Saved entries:
##########
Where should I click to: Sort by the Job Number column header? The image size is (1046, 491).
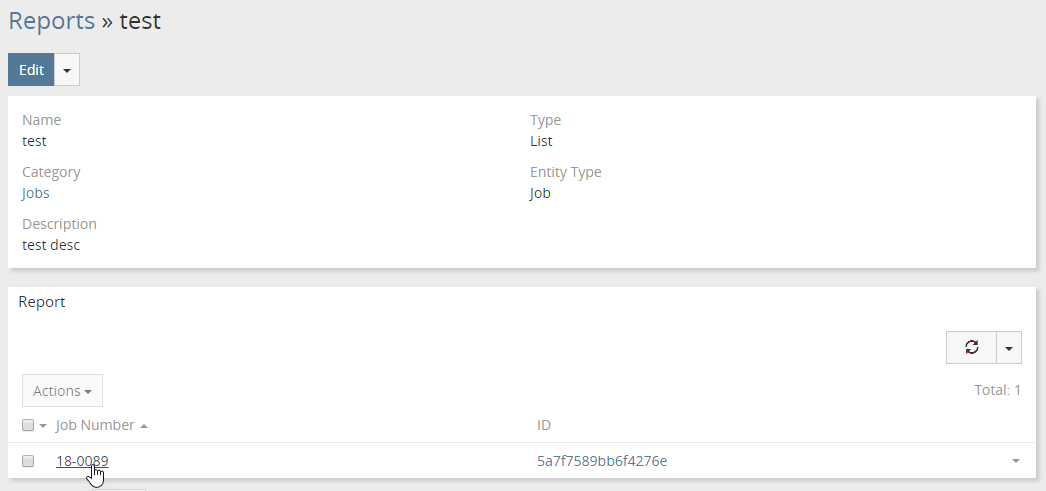95,425
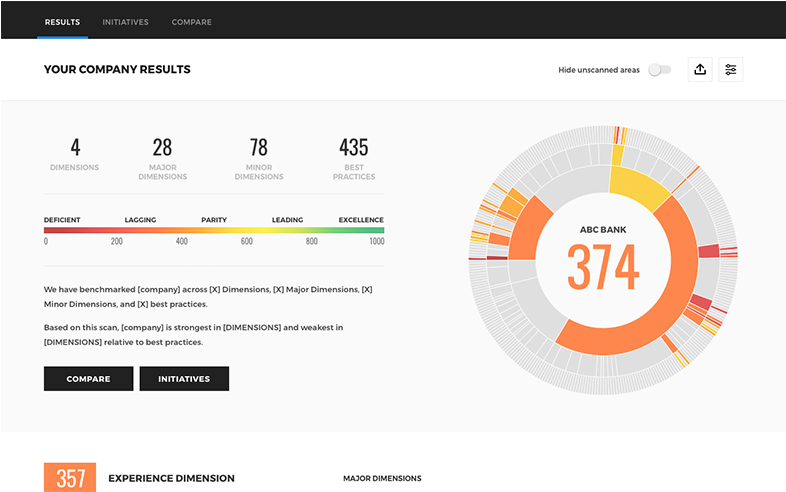
Task: Toggle the Hide unscanned areas switch
Action: pyautogui.click(x=659, y=70)
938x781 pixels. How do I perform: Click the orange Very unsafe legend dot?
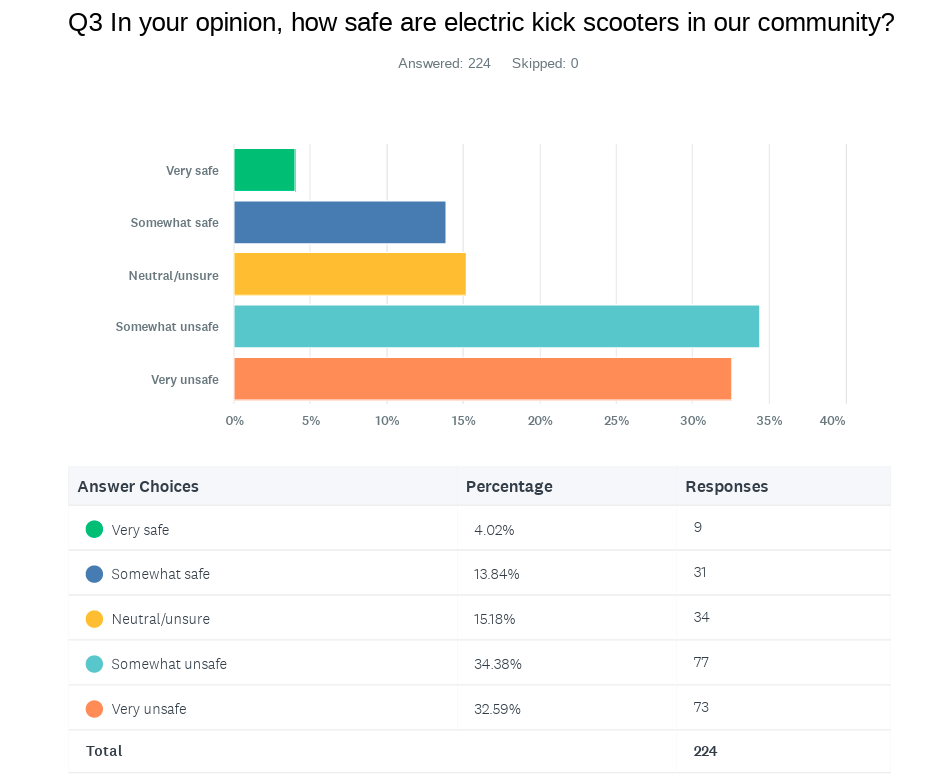95,709
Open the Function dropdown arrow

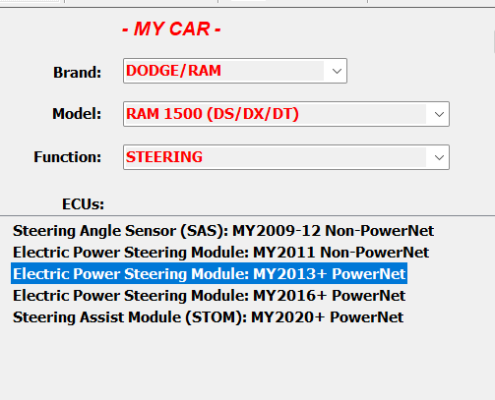[x=439, y=157]
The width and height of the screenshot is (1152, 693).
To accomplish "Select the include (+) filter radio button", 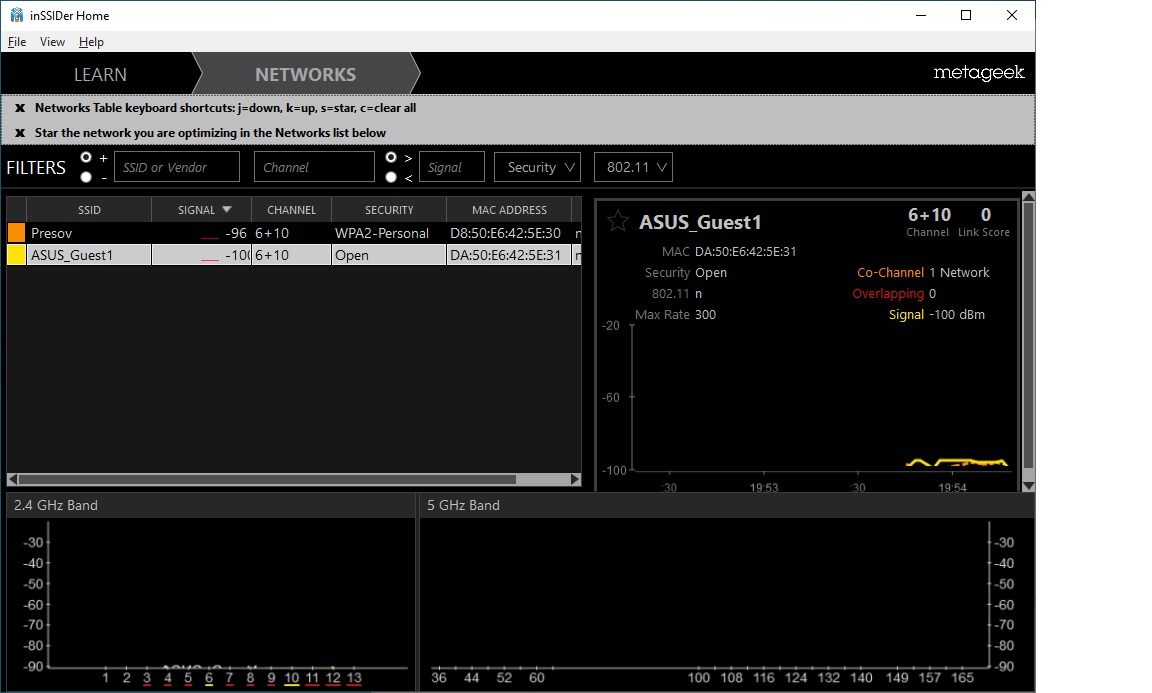I will 87,158.
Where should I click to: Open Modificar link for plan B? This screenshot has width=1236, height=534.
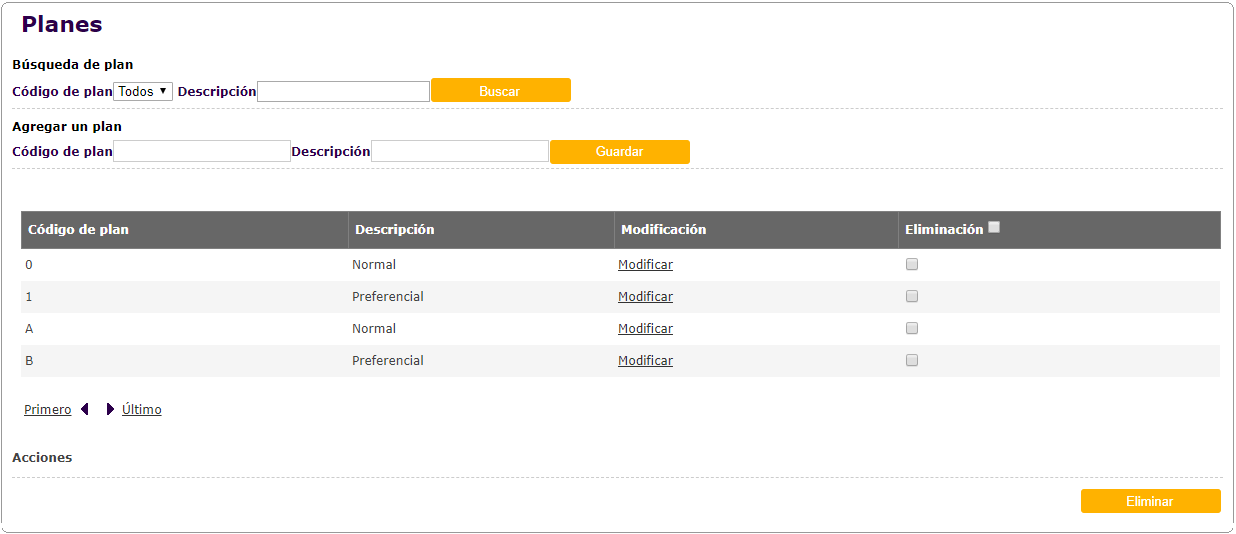(645, 361)
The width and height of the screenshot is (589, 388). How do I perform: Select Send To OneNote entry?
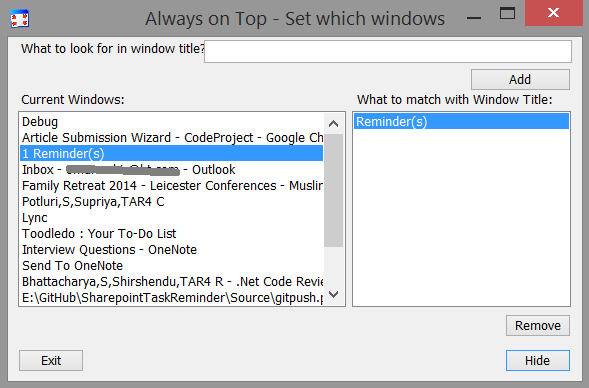click(x=171, y=266)
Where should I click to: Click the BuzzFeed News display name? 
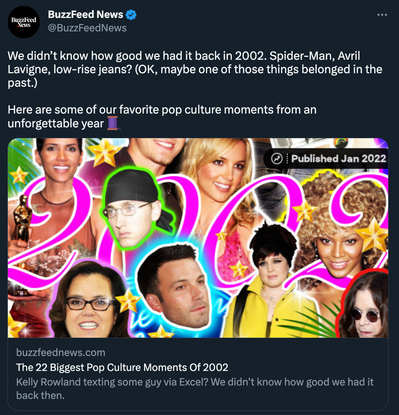[85, 15]
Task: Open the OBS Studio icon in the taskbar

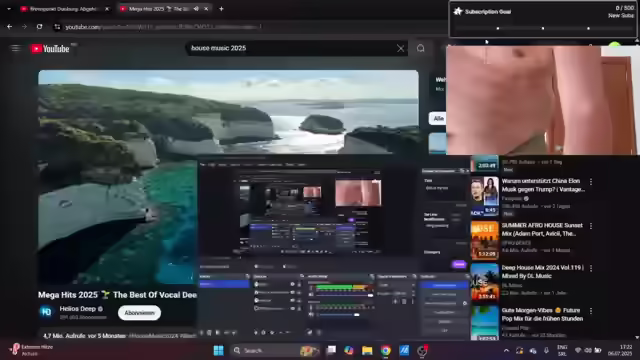Action: click(x=422, y=350)
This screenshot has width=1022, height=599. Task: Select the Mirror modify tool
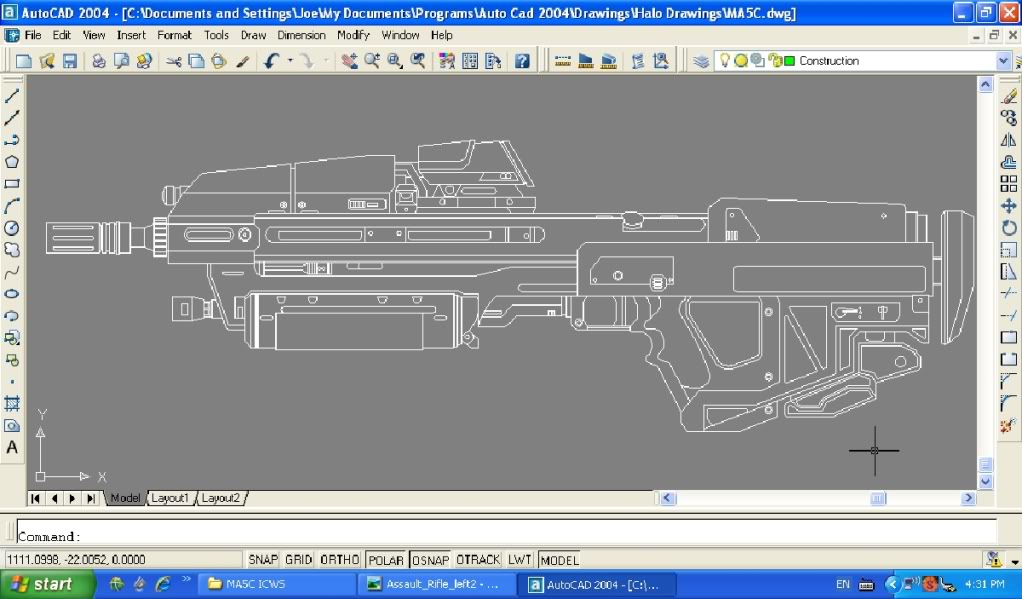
##########
From the line with "Where should I click to: Open" down to the last line of the records above, restate each line verbatim, passing over any picture.

* [Reply]
Where should I click to: Open Modificar link for plan B? This screenshot has width=1236, height=534.
(645, 361)
The width and height of the screenshot is (589, 388). How do I perform: Select Send To OneNote entry?
click(x=171, y=266)
Where should I click to: Click the BuzzFeed News display name? 
[85, 15]
Task: Open the OBS Studio icon in the taskbar

Action: click(x=422, y=350)
This screenshot has width=1022, height=599. Task: Select the Mirror modify tool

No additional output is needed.